I have been prevented writing for several days by company from Town. Since I wrote you I have received several Letters, 2 of the 13 of April, one of the 19 and one of the 22. Tho some of them were very short, I will not complain. I rejoice to hear from you tho you write but a line. Since the above we have some accounts of the affair at Daunbury and of the loss of General Wocester.2 That they had no more assistance tis said was owing to six expresses being stoped by the Tories. We shall never prosper till we fall upon some method to extirpate that Blood thirsty set of men. Too much Lenity will prove our ruin. We have rumours too of an action at Brunswick much to our advantage but little credit is yet given to the report. I wish we may be able to meet them in the Feald, to encounter and Conquer so vile an Enemy.

The two Continental frigates lie wind bound with 3 brigs of 20 Guns and some others who are all going out in company. We have had a very long season of cold rainy weather, and the trees are not yet out in Blossome, the wind has been a long time at East, and prevented the vessels from going out.—I was mistaken in my Brothers going with MacNeal. He is going in the Tarter a vessel which mounts 24 Guns, is private property but sails with the Fleat.

I cannot write you half so much as I would. I have left company because I would not loose an opportunity of sending this.

The children are well. I cannot say that I am so well as I have been. The disorder I had in my Eyes has in some measure left them but communicated itself all over me and turnd to the salt rhume which worries me exceedingly, and is very hurtfull in my present situation.3 However I am doing what I dare to to carry it of .—Believe me at all times most affectionately yours.

I must add a little more. A most Horrid plot has been discoverd of a Band of villans counterfeiting the Hampshire currency to a Great amount, no person scarcly but what has more or less of these Bills. I am unlucky enough to have about 5 pounds LM of it, but this is not the worst of it. One Col. Farington who has been concernd in the plot, was taken sick, and has confessd not only the Counterfeiting, but says they had engaged and inlisted near 2 thousand Men who upon the Troops comeing to Boston were to fall upon the people and make a General Havock. How much more mercifull God than man, in thus providentially bringing to light these Horrid plots and Schemes. I doubt not Heaven will still continue to favour us, unless our iniquities prevent. The Hampshire people have been stupid enough to let one of the principal plotters Col. Holland out upon Baill and he has made his excape.4

1Probably her letter printed under the assigned date of April 1777, above.

2Maj. Gen. David Wooster died on 2 May from a wound received in action against the British when they were retreating from Danbury.
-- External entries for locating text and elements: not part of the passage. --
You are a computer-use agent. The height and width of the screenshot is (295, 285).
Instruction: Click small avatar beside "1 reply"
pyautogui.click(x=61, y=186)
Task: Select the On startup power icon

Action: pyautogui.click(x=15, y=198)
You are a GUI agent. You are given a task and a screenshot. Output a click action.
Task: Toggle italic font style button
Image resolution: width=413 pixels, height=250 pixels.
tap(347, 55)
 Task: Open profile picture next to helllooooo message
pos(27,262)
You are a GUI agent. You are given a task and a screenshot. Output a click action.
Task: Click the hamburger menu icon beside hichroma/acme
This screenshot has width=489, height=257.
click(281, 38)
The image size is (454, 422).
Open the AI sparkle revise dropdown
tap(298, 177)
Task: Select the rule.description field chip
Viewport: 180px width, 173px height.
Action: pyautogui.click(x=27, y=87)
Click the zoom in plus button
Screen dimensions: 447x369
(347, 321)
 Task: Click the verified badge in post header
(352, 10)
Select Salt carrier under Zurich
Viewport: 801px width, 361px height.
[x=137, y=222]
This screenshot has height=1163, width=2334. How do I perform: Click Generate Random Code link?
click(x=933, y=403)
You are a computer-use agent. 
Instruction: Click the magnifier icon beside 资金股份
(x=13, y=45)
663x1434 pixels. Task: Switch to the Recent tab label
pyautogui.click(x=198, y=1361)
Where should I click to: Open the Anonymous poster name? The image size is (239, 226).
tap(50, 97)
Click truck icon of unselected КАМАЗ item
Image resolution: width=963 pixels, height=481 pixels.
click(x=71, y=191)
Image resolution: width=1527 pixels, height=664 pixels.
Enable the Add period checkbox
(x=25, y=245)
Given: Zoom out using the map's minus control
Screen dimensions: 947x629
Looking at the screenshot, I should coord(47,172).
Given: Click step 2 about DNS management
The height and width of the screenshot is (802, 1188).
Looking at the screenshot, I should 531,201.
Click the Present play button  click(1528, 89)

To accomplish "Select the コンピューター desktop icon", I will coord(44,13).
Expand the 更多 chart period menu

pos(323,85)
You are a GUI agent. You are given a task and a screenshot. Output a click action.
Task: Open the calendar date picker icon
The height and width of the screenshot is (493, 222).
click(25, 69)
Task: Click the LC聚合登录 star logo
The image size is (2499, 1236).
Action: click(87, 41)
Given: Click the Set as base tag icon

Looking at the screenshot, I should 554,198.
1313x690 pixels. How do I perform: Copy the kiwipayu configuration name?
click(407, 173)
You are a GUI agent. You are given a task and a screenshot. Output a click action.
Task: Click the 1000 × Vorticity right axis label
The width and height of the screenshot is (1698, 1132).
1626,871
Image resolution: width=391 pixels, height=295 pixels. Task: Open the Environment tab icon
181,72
3“Salt rheum” in U.S. usage, according to OED description begins The Oxford English Dictionary, Oxford, 1933; 12 vols. and supplement. description ends , citing Webster’s Dictionary, 1854, was “A popular name for ’almost all the non-febrile cutaneous eruptions which are common among adults, except perhaps ringworm and itch.’”

4For an account of the career of Col. Stephen Holland of Londonderry, N.H., see Kenneth Scott, Counterfeiting in Colonial America, N.Y., 1957, p. 256–260. He was later caught and jailed in Boston (AA to JA, 8 June, below). Lt. Col. Thomas Farrington of the 5th Massachusetts was cashiered from the army this month for counterfeiting (Washington, Writings, ed. Fitzpatrick description begins The Writings of George Washington from the Original Manuscript Sources, 1745–1799, ed. John C. Fitzpatrick, Washington, 1931–1944; 39 vols. description ends , 8:112 and note).